En 2013, elle devenait la plus jeune lauréate de l’histoire à remporter le prestigieux prix Pulitzer de musique pour sa pièce Partita for 8 Voices. «J’avais 30 ans et, à l’époque, je n’avais pas écrit beaucoup de musique, tempère Caroline Shaw. Personne ne savait ce qu’on pouvait attendre de moi… et moi, moins que quiconque! » Depuis, la compositrice américaine n’a cessé de surprendre et de confirmer. Après son prix, elle a collaboré avec des artistes comme Kanye West ou Rosalia, écrit de nombreuses œuvres de musique de chambre, tout en interprétant régulièrement sa Partita avec son ensemble vocal, Roomful of Teeth. Quel regard porte-t-elle d’ailleurs aujourd’hui sur cette pièce? «C’est une œuvre qui m’est très chère, mais reste empreinte de jeunesse! s’exclame-t-elle, et je suis très heureuse d’en donner un extrait à Paris avec mes complices de l’ensemble.» Le portrait que lui consacre la Philharmonie témoigne de l’étendue des talents de Caroline Shaw: chanteuse au sein de son groupe pour cette fameuse Partita (22 novembre), artiste pop, violoniste avec le musicien folk Gabriel Kahane (23 novembre), mais également rompue aux exigences des grands effectifs instrumentaux, avec en point d’orgue symphonique la création française de The Observatory par l’Orchestre de Paris les 20 et 21 novembre.
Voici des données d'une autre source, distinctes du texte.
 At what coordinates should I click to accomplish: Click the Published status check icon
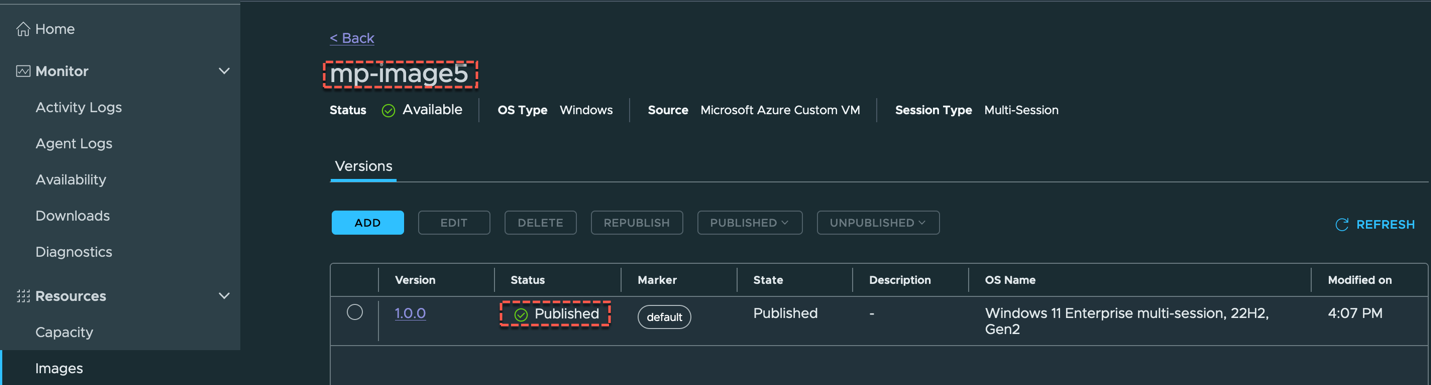521,314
L’observatoire en question est le célèbre Griffith Observatory de Los Angeles, sans doute l’un des décors naturels de cinéma les plus célèbres au monde, autour duquel Damien Chazelle faisait encore récemment danser Emma Stone et Ryan Gosling dans La La Land. «La façon dont vous regardez la ville au sommet de la colline ressemble à la manière dont vous observez une partition d’orchestre, souligne la compositrice. Vous apercevez des boulevards comme des portées de musique sans fin. Vous distinguez des individualités, mais aussi une carte urbaine d’une incroyable complexité. J’ai voulu réaliser de forts contrastes, en passant par exemple de la masse de l’orchestre à un solo très intime du piano.» Créée en 2019 lors d’un concert sous le ciel nocturne du mythique Hollywood Bowl, l’œuvre est une commande de l’Orchestre philharmonique de Los Angeles. Pour cette œuvre de dix-huit minutes en cinémascope, Caroline Shaw s’est d’ailleurs inspirée du mouvement des étoiles, et de ses souvenirs de films de science-fiction. «C’est mon genre cinématographique préféré. J’adore des films comme Interstellar ou Arrival (ainsi que leurs bandes originales), qui parlent de façon très intime de notre rapport à l’univers. » The Observatory est ainsi une invitation à s’interroger sur notre propre relation aux espaces infinis, dont le «silence éternel » effraye… Terreur ici conjurée par un motif musical doté d’un sens magique: une triade que Shaw associe à une «berceuse enfantine» et qui apporte un sens giratoire absolument irrésistible, ordonnant la dérive cosmique. De façon audacieuse, Caroline Shaw braque également les télescopes de son observatoire sur l’histoire de la musique. On reconnaîtra en effet des citations du Don Juan de Richard Strauss, du Troisième Brandebourgeois de Bach, de la Symphonie n°2 de Sibelius, de la Symphonie n°1 de Brahms… «J’ai essayé de reproduire l’aspect fragmentaire de notre écoute de la musique en 2024 et d’intégrer le classique à l’intérieur d’une esthétique moderne. J’ai très tôt visualisé la structure générale de la pièce, même si une grande partie de l’écriture s’est opérée de façon intuitive. J’aime le format des chansons en refrains et couplets, mais lorsque les très larges accords du début reviennent à la fin, ceux-ci ne se comportent pas de la même façon que lorsqu’ils nous ont accueillis.»
Caroline Shaw nous emmène dans un fabuleux voyage céleste : rendez-vous à l’Observatoire.